This week’s mindfulness practice is geared toward helping to find deep relaxation at the end of a busy day or week. We will all need to find a place where we can lie down on the floor. Bring the bottoms of your feet together to touch, and let your knees fall open like butterfly wings. Your head will rest down on the ground, or on a pillow that you can make with a sweater or nearby padding.
Gently close your eyes, placing one hand on your belly and one hand on your chest. Does this sound familiar? If you remember our lesson on Belly Breath, we placed our hands this way too. Just begin to notice the way your hands feel on your body. Are they heavy or light? Do they feel comforting here? Begin to activate your belly breathing. Notice your inhale travel through your nose, down your throat and into your belly, filling it up. Notice your exhale pull your belly down, pressing into the ground, and emptying out of your throat and then your nose. Continue with your belly breathing, making your belly fill up more and more as you breathe in, and empty out more and more as you breathe out.

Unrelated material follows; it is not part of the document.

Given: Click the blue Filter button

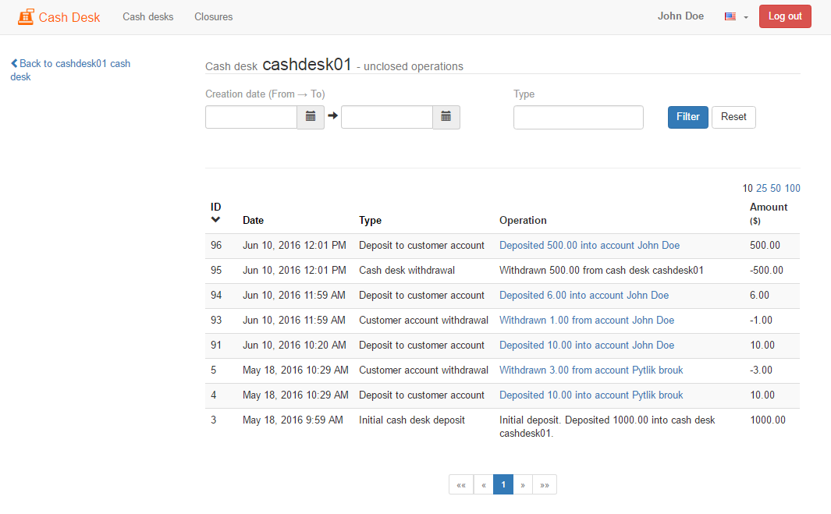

Then begin to notice the way your whole body feels. Do your hips feel tight from your knees falling open? If so, see if you can move your breath into that tight space and open up the tightness with your breathing. Move to another part of your body that feels tight and do the same thing. Keep doing this until you breathe out all of your tension. Let it all release into the ground beneath you.
We will begin to redirect the breath back to our belly, engaging our Belly Breath once more. Notice how much air you can take in and out with each breath. Feel each breath wash away anything you are holding on to that doesn’t feel good. Take ten more deep, feeling breaths in and out of the belly, then find your natural breath once more.
Slowly reach for the outside of your knees with your hands, and bring them to stand upright. They pull your knees into your belly to give yourself a big hug, keeping your eyes closed. When you are ready, roll over to your right hand side and pause. Place one hand on the ground, and think of one nice thing to say to your self. Then say that inside your head. When you are ready we will push up to a seat and gently open our eyes.
How did that feel?
Teacher’s Tip: This is a great end-of-the week practice to help kids unwind from the school week. You can practice this with them, or on your own at the end of every week, and even the end of every school day. You can facilitate discussion, or simply have this be an exiting activity for the school day, allowing the kids to trickle out after or simply sit for a few more moments as it feels right to them.
Student’s Tip: You can practice this on your own at home, and it is also a great practice to do with your parents when they get home from work. Feel free to talk to your teacher if you have any questions or comments about how the practice made you feel.